■ The task ■
In the listing that follows, locate the line containing "Produkte (63, 1193)" and the line containing "Programm (65, 1365)". Retype exactly those two lines and every line between them, and nothing more.
BEGIN
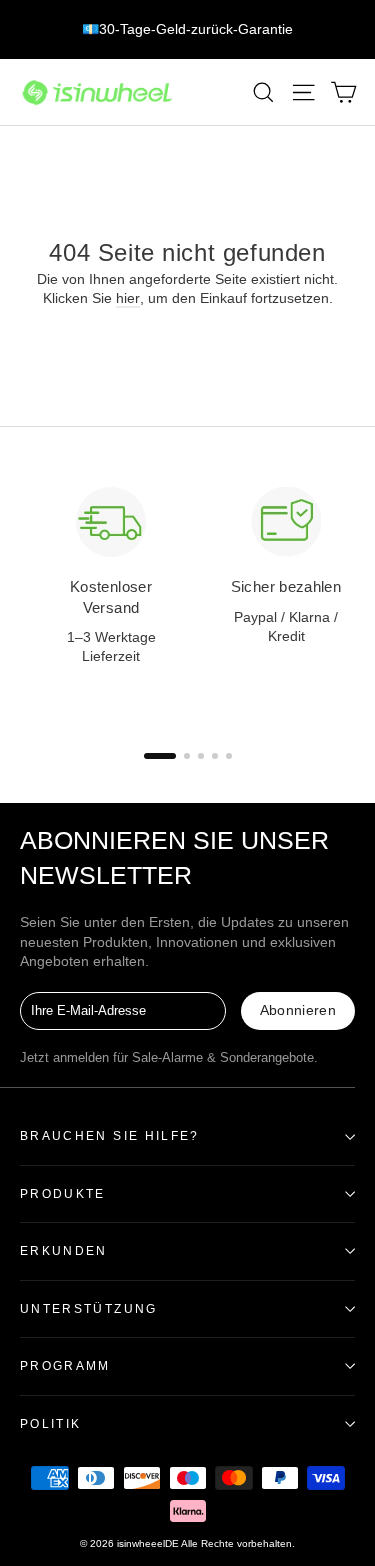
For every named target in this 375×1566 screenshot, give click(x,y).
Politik (50, 1423)
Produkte (63, 1193)
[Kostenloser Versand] (111, 522)
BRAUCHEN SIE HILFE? (110, 1135)
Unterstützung (89, 1308)
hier (128, 298)
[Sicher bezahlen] (286, 522)
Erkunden (64, 1250)
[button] (160, 756)
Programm (65, 1365)
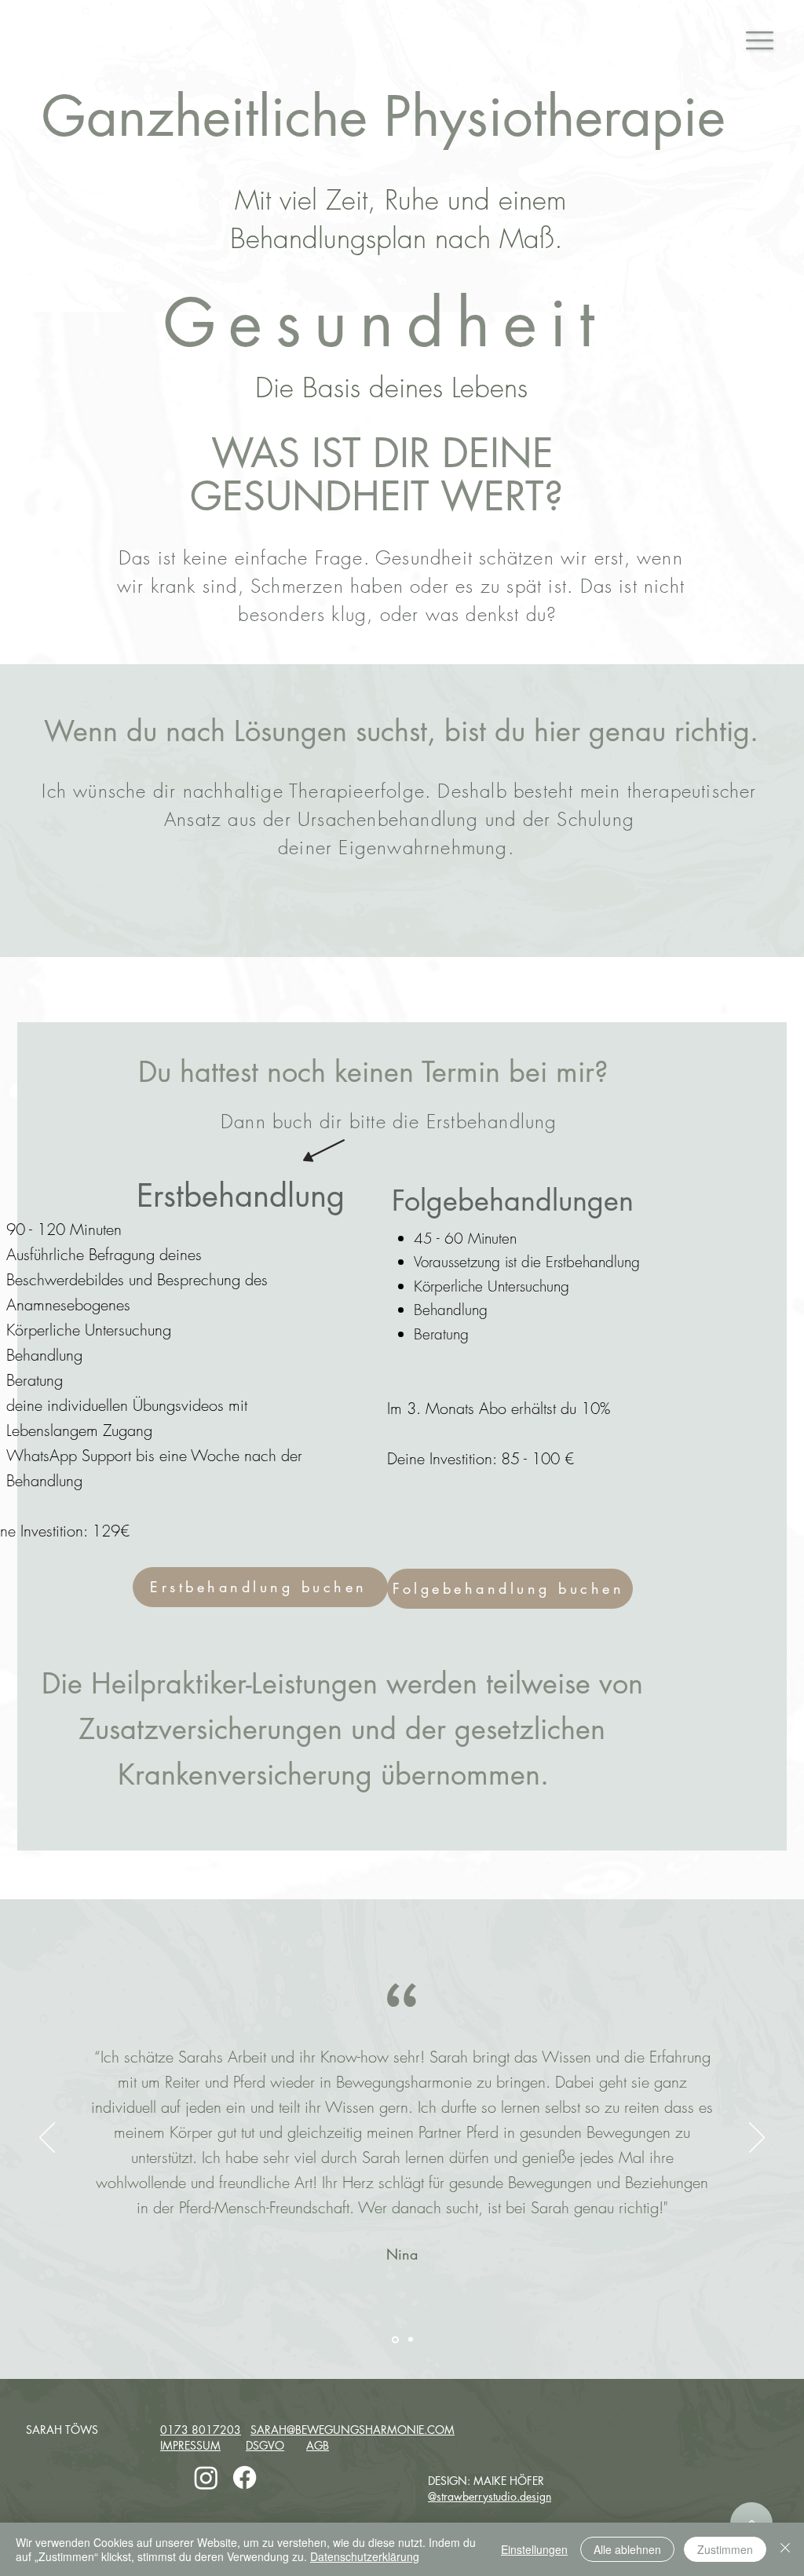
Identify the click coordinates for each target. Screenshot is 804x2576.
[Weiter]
END
■ Solution to this task ■
Produkte (63, 1193)
[Kostenloser Versand] (111, 522)
BRAUCHEN SIE HILFE? (110, 1135)
Unterstützung (89, 1308)
hier (128, 298)
[Sicher bezahlen] (286, 522)
Erkunden (64, 1250)
[button] (160, 756)
Programm (65, 1365)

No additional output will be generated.